A redução de 10 milhões de votos no PT em relação a 2012 (de 17 milhões para 7 milhões) e de 399 no número de prefeitos (de 630 para 231) não pode ser atribuída apenas a estratégia da direita de aniquilar o partido, Lula, Dilma e a esquerda.Tampouco pode ser justificada exclusivamente pelos erros cometidos pela direção partidária.
Se por um lado a derrota do PT não favoreceu outras forças políticas de esquerda, infelizmente. Os votos perdidos pelo partido hegemônico da esquerda até o momento (o PT) não migraram para outras agremiações similares como o PCdoB e PSOL, sendo que o último perdeu esse ano 300 mil votos em comparação com 2012. O PCdoB viu sumir 100 mil votos, apesar do bom desempenho no estado do Maranhão, governado pelo partido.
Do outro lado, também não favoreceu os partidos tradicionais da direita. O aumento da votação nos partidos conservadores é insignificante, exceto o PSDB que este ano obteve 4 milhões de votos a mais, mas o PMDB teve queda 2 milhões, o restante ficou no mesmo patamar de 2012.

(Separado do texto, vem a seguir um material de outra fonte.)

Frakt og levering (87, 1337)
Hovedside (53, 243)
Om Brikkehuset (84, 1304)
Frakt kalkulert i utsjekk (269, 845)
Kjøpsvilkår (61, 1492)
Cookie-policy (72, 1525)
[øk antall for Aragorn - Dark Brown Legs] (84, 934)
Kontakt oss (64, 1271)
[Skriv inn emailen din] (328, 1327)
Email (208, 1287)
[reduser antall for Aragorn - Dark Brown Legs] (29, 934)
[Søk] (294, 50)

Percebe-se o fenômeno da fragmentação política. Vários partidos da direita aumentaram sua votação em comparação a 2012, além da vitória de diversas figuras da direita fundamentalista e de extrema-direita, como é o caso da eleição em São Paulo de representantes do MBL e do Vem Pra Rua. O filho do deputado federal Jair Bolsonaro (um apologista da ditadura militar e da cultura do estupro) foi o vereador mais votado no Rio de Janeiro; recebeu 106.657 votos.

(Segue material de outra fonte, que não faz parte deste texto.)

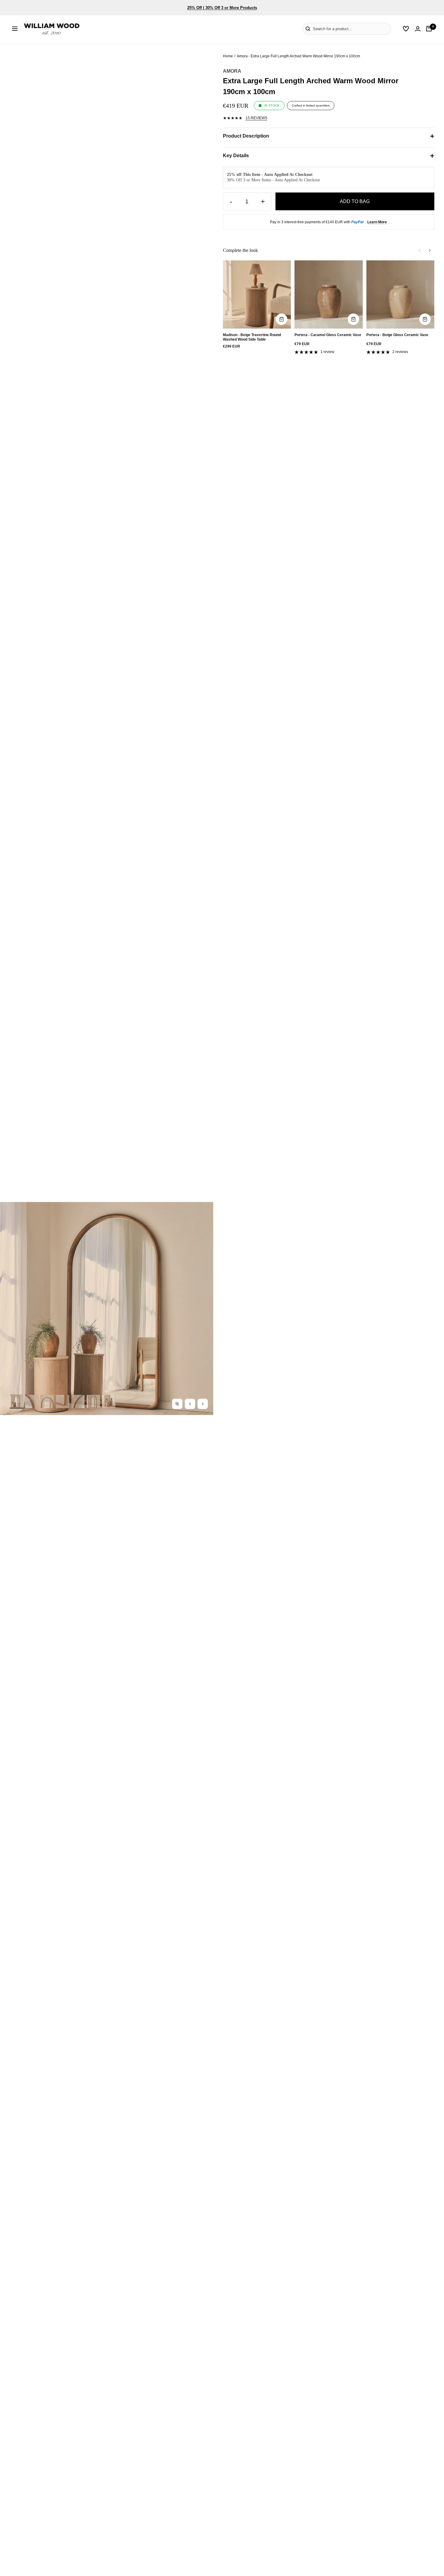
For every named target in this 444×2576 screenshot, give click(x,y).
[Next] (429, 250)
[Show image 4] (62, 1401)
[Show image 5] (78, 1401)
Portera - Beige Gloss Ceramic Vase (397, 335)
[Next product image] (203, 1404)
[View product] (425, 319)
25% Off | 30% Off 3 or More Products (222, 7)
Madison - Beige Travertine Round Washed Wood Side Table (252, 337)
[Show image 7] (108, 1401)
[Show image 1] (16, 1400)
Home (228, 56)
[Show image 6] (93, 1401)
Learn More (377, 222)
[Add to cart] (281, 319)
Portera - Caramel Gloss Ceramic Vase (327, 335)
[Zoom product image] (177, 1404)
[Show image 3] (47, 1401)
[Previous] (419, 250)
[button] (293, 28)
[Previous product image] (190, 1404)
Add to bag (355, 201)
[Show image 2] (31, 1401)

É avassalador o número de eleitores que se absteve no pleito eleitoral (mais de 20% na média nacional).
Somando os que se abstiveram com os que anularam ou votaram em branco, teremos um total de 40 milhões de pessoas. O que significa que a cada 4 eleitores 1 não acredita na democracia representativa.
O que mais nos preocupa e é muito perigoso para a democracia é que esses números significam a negação da política como forma de resolver as demandas da sociedade. E a negação da política favorece as teses fascistas, homofóbicas, machistas, o preconceito e a intolerância.
Sejamos sinceros, o fato de as abstenções, nulos e brancos terem alcançado 42,5% no Rio de Janeiro, 43% em Belo Horizonte e 38,5% em São Paulo (aqui, somaram 3 milhões; bem mais que a votação de João Dória) significa rejeição ao atual sistema político e constitui uma prova cabal de que estamos diante de uma brutal crise de representação política. O que nos leva a afirmar que não existe saída sem passar por uma reforma política, não só eleitoral.
A atividade política, há tempos, tem sido sequestrada pelos interesses privados e individuais em detrimento do público e coletivo. Devemos ter coragem de assumir que o atual sistema político está falido e, portanto, precisa ser reformado, se quisermos, de fato, enfrentar as desigualdades sociais, o fosso entre a classe política, o povo e os graves problemas da sociedade brasileira.
Devemos aproveitar o recado das ruas não só para avaliar criticamente o modus operandi da esquerda, mas sobretudo criar as condições para não protelar ainda mais a necessária reforma política, reivindicada por uma parcela significativa da sociedade e pelos movimentos sociais.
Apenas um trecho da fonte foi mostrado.